DO THIS:
Recast the records below as a numbered list with one item per line, keeping each line's wording unchanged and leaving out blank lines.

SUPPLIED INFORMATION:
** Begin **

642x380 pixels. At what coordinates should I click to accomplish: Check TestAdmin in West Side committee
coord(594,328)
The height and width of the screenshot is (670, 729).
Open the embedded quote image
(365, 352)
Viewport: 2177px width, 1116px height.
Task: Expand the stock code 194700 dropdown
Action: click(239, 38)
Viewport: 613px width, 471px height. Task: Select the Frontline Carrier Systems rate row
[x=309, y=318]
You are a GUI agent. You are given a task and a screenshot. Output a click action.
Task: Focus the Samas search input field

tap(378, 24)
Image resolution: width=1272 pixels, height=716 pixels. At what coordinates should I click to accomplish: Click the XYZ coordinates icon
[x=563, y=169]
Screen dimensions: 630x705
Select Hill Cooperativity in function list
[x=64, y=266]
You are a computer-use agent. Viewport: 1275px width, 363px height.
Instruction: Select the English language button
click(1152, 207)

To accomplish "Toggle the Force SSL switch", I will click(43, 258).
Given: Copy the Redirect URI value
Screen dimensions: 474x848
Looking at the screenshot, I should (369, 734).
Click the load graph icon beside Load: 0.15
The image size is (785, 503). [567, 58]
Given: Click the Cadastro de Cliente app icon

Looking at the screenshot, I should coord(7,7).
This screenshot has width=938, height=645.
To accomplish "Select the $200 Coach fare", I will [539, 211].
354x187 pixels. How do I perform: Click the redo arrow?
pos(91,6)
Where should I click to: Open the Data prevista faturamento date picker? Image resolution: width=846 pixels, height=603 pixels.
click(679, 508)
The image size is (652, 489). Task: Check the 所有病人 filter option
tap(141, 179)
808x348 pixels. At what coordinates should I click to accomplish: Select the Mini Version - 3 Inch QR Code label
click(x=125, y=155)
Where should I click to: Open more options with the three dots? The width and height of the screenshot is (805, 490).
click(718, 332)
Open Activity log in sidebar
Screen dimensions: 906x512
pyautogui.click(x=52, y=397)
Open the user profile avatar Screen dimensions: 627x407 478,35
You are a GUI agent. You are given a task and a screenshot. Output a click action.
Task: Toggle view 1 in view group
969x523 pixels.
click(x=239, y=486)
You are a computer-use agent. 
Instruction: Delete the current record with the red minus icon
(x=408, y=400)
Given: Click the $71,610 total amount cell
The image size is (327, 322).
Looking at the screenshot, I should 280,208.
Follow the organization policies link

** End **

COMPLETED TASK:
1. 642x380 pixels. At what coordinates should I click to accomplish: Check TestAdmin in West Side committee
2. coord(594,328)
3. The height and width of the screenshot is (670, 729).
4. Open the embedded quote image
5. (365, 352)
6. Viewport: 2177px width, 1116px height.
7. Task: Expand the stock code 194700 dropdown
8. Action: click(239, 38)
9. Viewport: 613px width, 471px height. Task: Select the Frontline Carrier Systems rate row
10. [x=309, y=318]
11. You are a GUI agent. You are given a task and a screenshot. Output a click action.
12. Task: Focus the Samas search input field
13. tap(378, 24)
14. Image resolution: width=1272 pixels, height=716 pixels. At what coordinates should I click to accomplish: Click the XYZ coordinates icon
15. [x=563, y=169]
16. Screen dimensions: 630x705
17. Select Hill Cooperativity in function list
18. [x=64, y=266]
19. You are a computer-use agent. Viewport: 1275px width, 363px height.
20. Instruction: Select the English language button
21. click(1152, 207)
22. To accomplish "Toggle the Force SSL switch", I will click(43, 258).
23. Given: Copy the Redirect URI value
24. Screen dimensions: 474x848
25. Looking at the screenshot, I should (369, 734).
26. Click the load graph icon beside Load: 0.15
27. The image size is (785, 503). [567, 58]
28. Given: Click the Cadastro de Cliente app icon
29. Looking at the screenshot, I should coord(7,7).
30. This screenshot has width=938, height=645.
31. To accomplish "Select the $200 Coach fare", I will [539, 211].
32. 354x187 pixels. How do I perform: Click the redo arrow?
33. pos(91,6)
34. Where should I click to: Open the Data prevista faturamento date picker? Image resolution: width=846 pixels, height=603 pixels.
35. click(679, 508)
36. The image size is (652, 489). Task: Check the 所有病人 filter option
37. tap(141, 179)
38. 808x348 pixels. At what coordinates should I click to accomplish: Select the Mini Version - 3 Inch QR Code label
39. click(x=125, y=155)
40. Where should I click to: Open more options with the three dots? The width and height of the screenshot is (805, 490).
41. click(718, 332)
42. Open Activity log in sidebar
43. Screen dimensions: 906x512
44. pyautogui.click(x=52, y=397)
45. Open the user profile avatar Screen dimensions: 627x407 478,35
46. You are a GUI agent. You are given a task and a screenshot. Output a click action.
47. Task: Toggle view 1 in view group
48. 969x523 pixels.
49. click(x=239, y=486)
50. You are a computer-use agent. 
51. Instruction: Delete the current record with the red minus icon
52. (x=408, y=400)
53. Given: Click the $71,610 total amount cell
54. The image size is (327, 322).
55. Looking at the screenshot, I should 280,208.
56. Follow the organization policies link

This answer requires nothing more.